Now, that’s not to say I never have enjoyable long runs. I do! I had a run a few weeks ago of 14.5 miles that was great. I’ve had a few 15s that were great. But this week’s 16 was rough. Here are a few issues:
- I ran way too f-ing fast. You’re supposed to run your long runs significantly slower than your normal paces. But I’m too much of a damn perfectionist to let myself chill out and take it slow. I start out with the mentality that I’ll just take it easy and not push it. But then I get comfortable around miles 3 or 4 and my pace naturally increases and then I won’t let myself slow down. Something about positive splitting seems like a failure to me and so I push myself to at least keep the current pace up. It’s a problem and I know it will eventually hurt my training so I need to work on it.
- I haven’t had much of an appetite lately for some reason and I think probably didn’t have the proper glycogen stores built up that I normally would.
- Cramps. I have been cramping so badly lately. It’s happening on almost every run. I can’t seem to figure out why it’s happening. It happens on fast runs but it also happens on the slower runs. The cramps started early on this run. The started around mile 4 and plagued me until around mile 11 or 12. It’s always the same spot, in the right abdominal muscle. It only seems to happen in the winter which makes me think it’s asthma related somehow but I also wonder if hydration/electrolytes are playing a part. I don’t fuel differently now than I did during the summer. I don’t know. I’m stumped but I’m really freaking frustrated. I guess the silver lining is I’m learning how to run through them so it doesn’t totally derail my run.
- High mileage week + strength training on Friday. This was my highest mileage week ever AND I raced 2 days before this run. I think my legs were just wrecked. I also did strength training on Friday morning instead of Thursday evening since Sculpt was obviously canceled for Thanksgiving. The worst part of the run was how tired my legs were. I think I just wore them out.
Not even proud of the pace because it was dumb to go that fast.
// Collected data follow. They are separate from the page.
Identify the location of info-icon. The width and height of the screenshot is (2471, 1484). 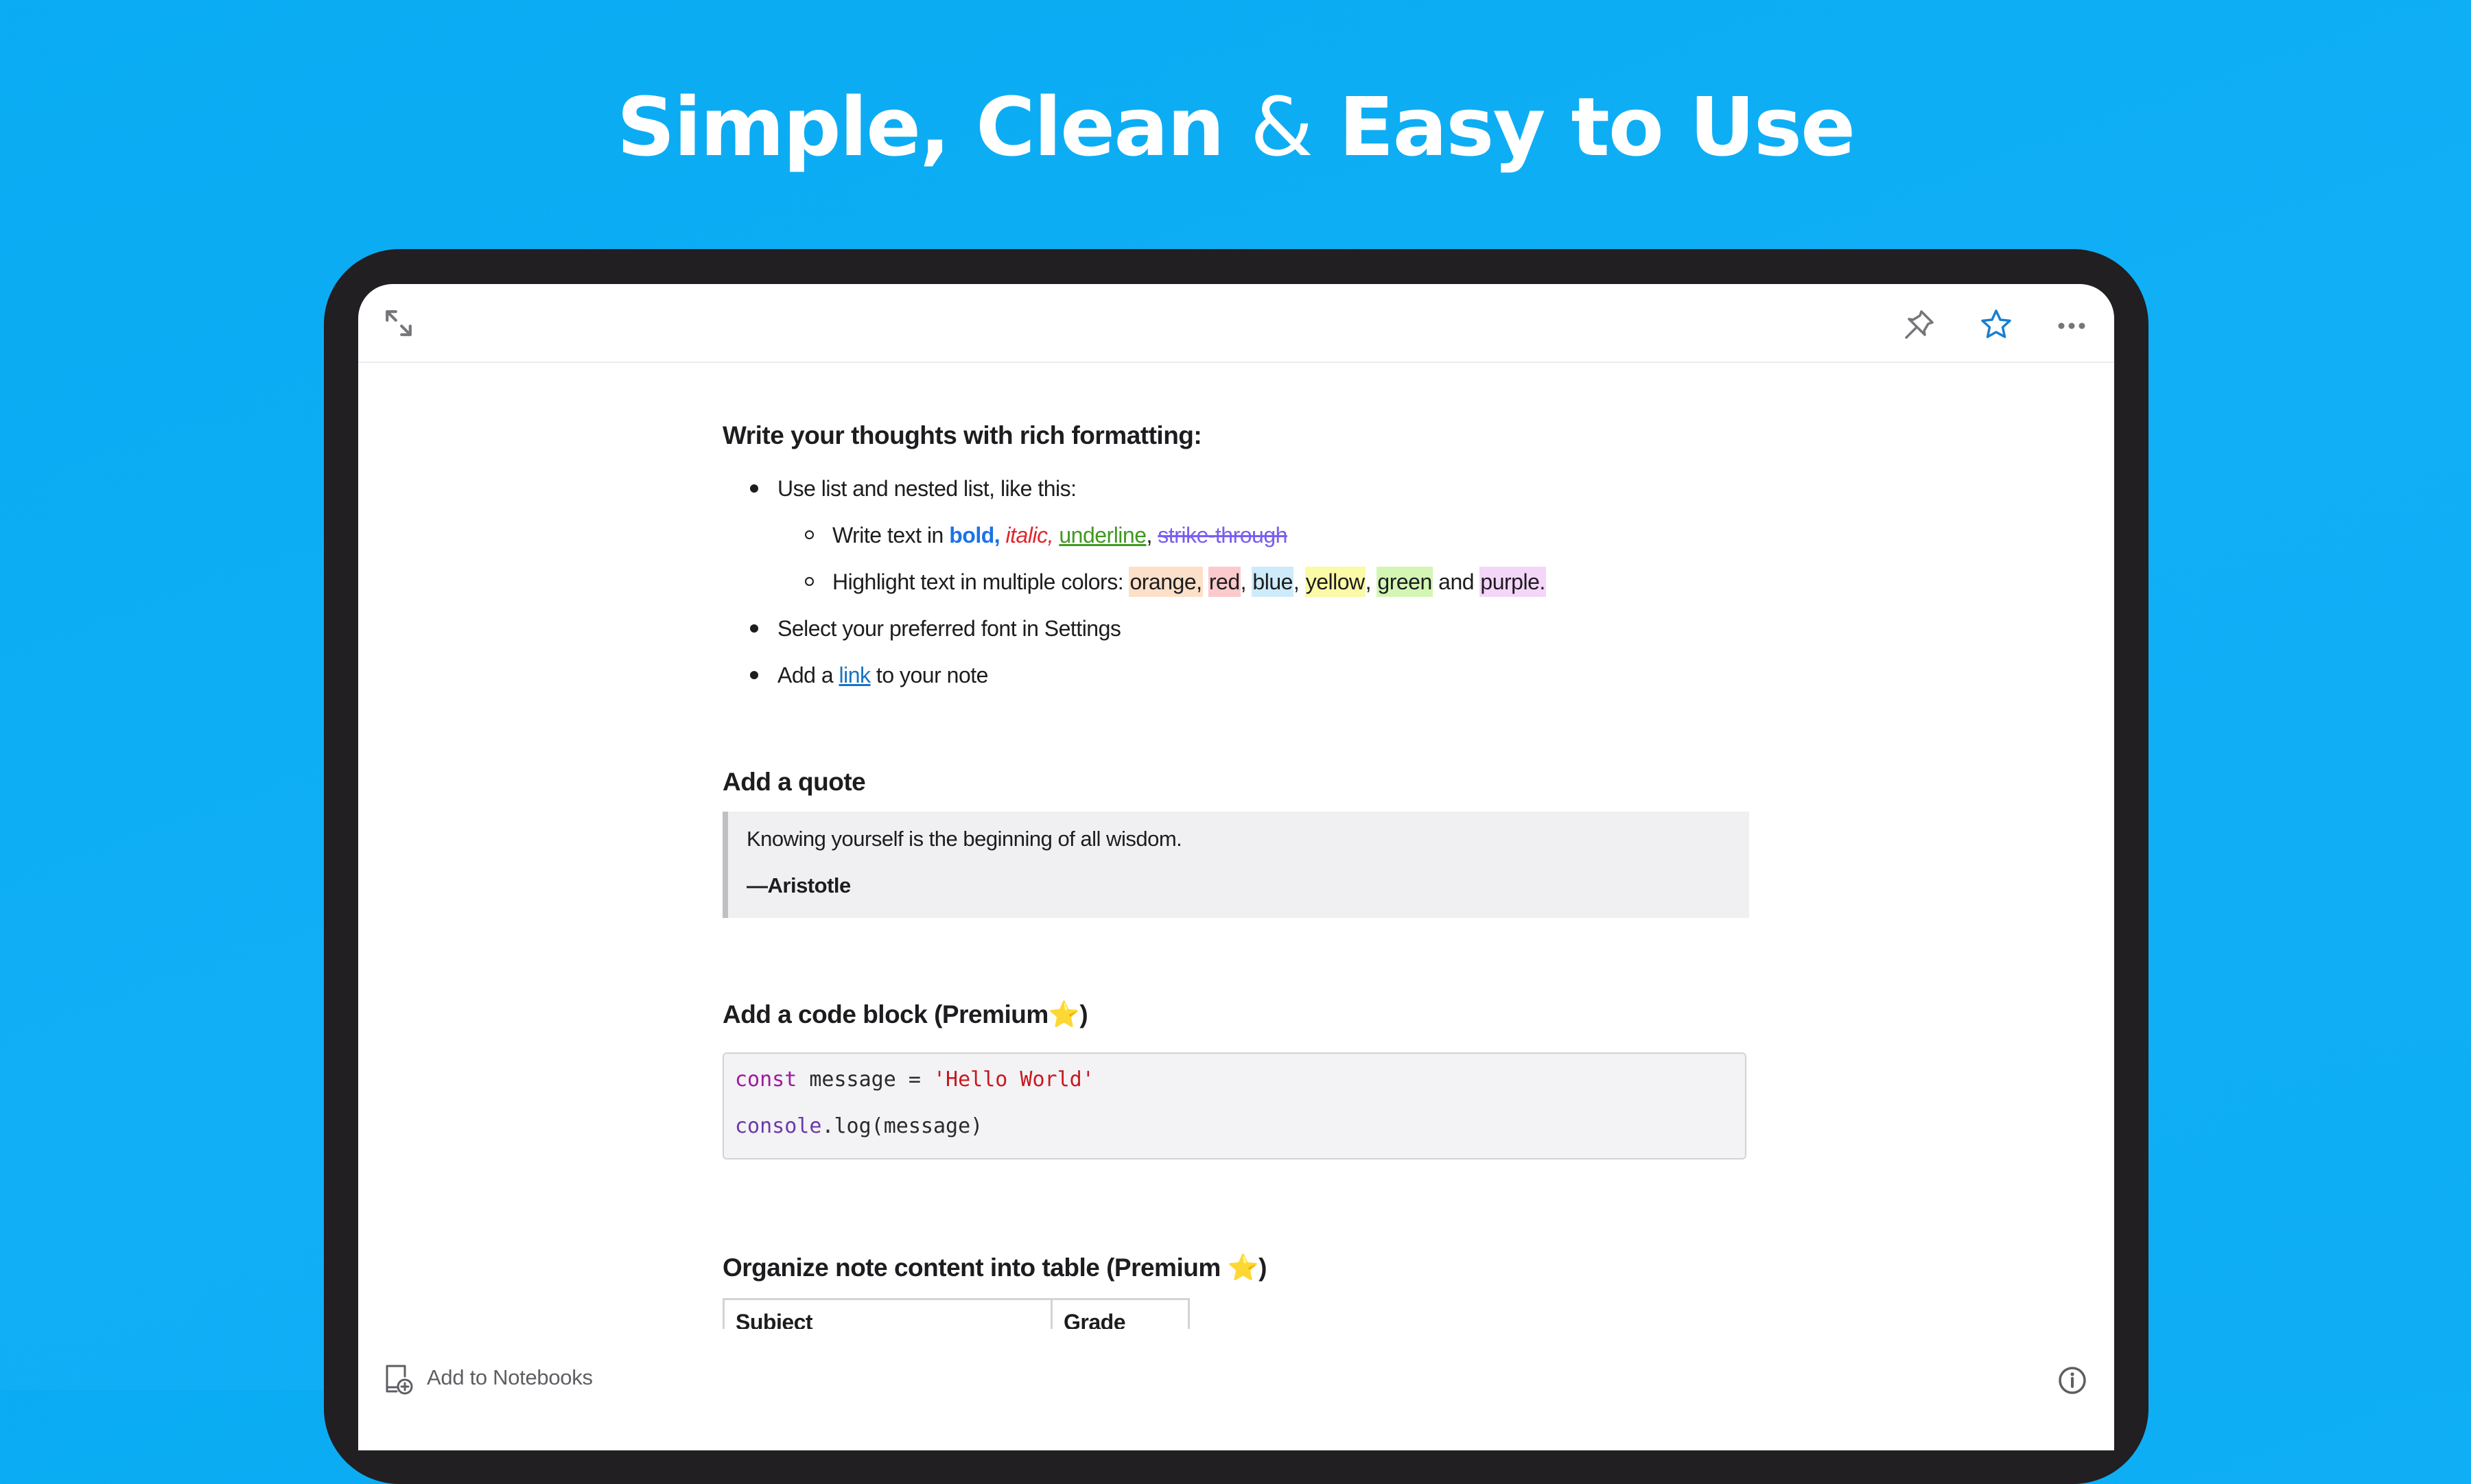
(2072, 1380).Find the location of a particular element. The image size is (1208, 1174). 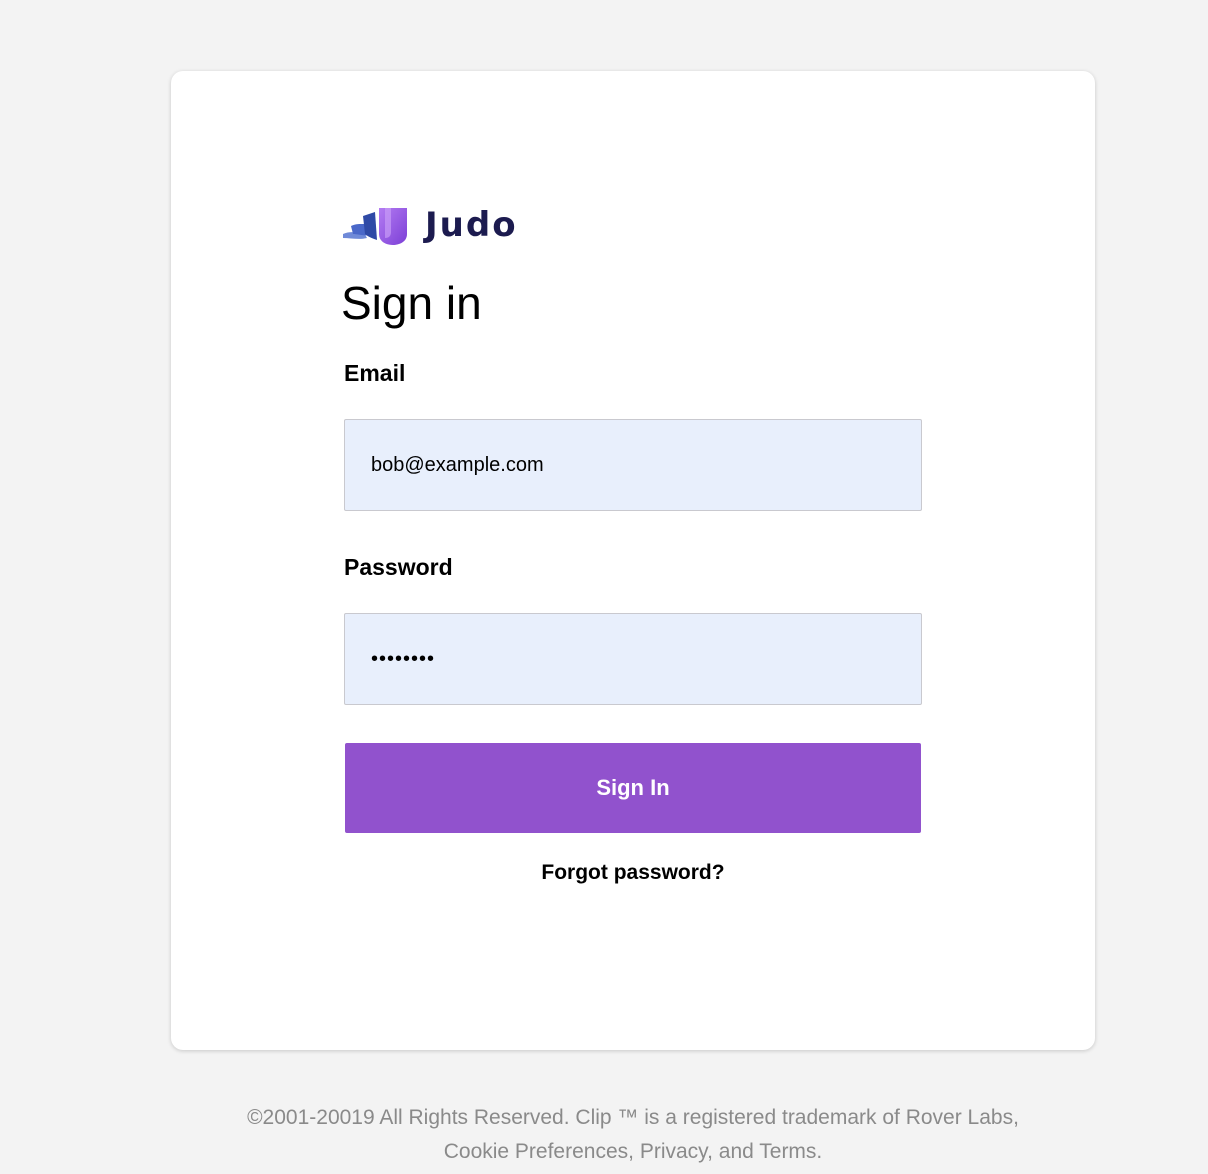

brand-logo: Judo is located at coordinates (430, 225).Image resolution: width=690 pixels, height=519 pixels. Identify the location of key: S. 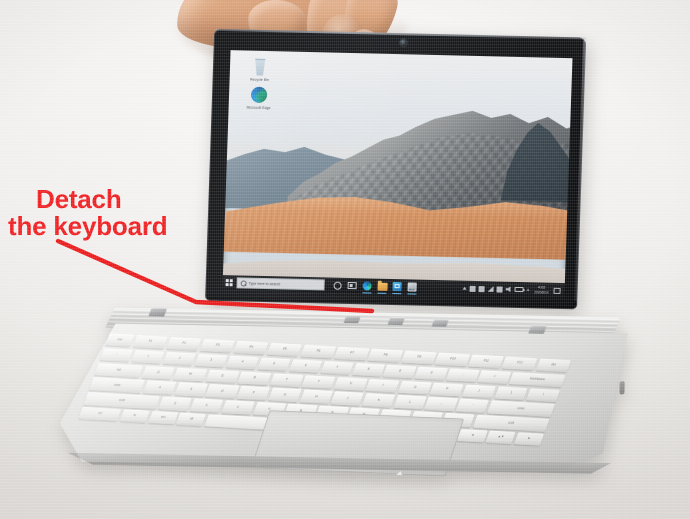
(191, 390).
Anyway-this post is already absurdly long and I can’t imagine anyone else is really still hanging in so I’m gonna wrap it up. I got home after the 16 miler and did my regular routine of ice bath + coffee, hanging out in bed with about 800 layers because I’m fucking freezing, and then getting ready for my day. Ultimately, I know these long runs are important. Some of them will suck, some of them will be okay and doable, and some of them will (hopefully) be great. They’re important because they’re training my mind and my body. I want my body to get used to these long runs. I want them to be able to endure the strain. But I also want my mind to get used to the idea of running for so long. I want it to be less daunting. I want to be more confident in myself. I know that if I can step my mental game up, the runs will be more pleasant. Honestly-that’s my biggest concern at this point. Can I get my mind to the point where it can handle 26.2 miles? Because I know my body can get there.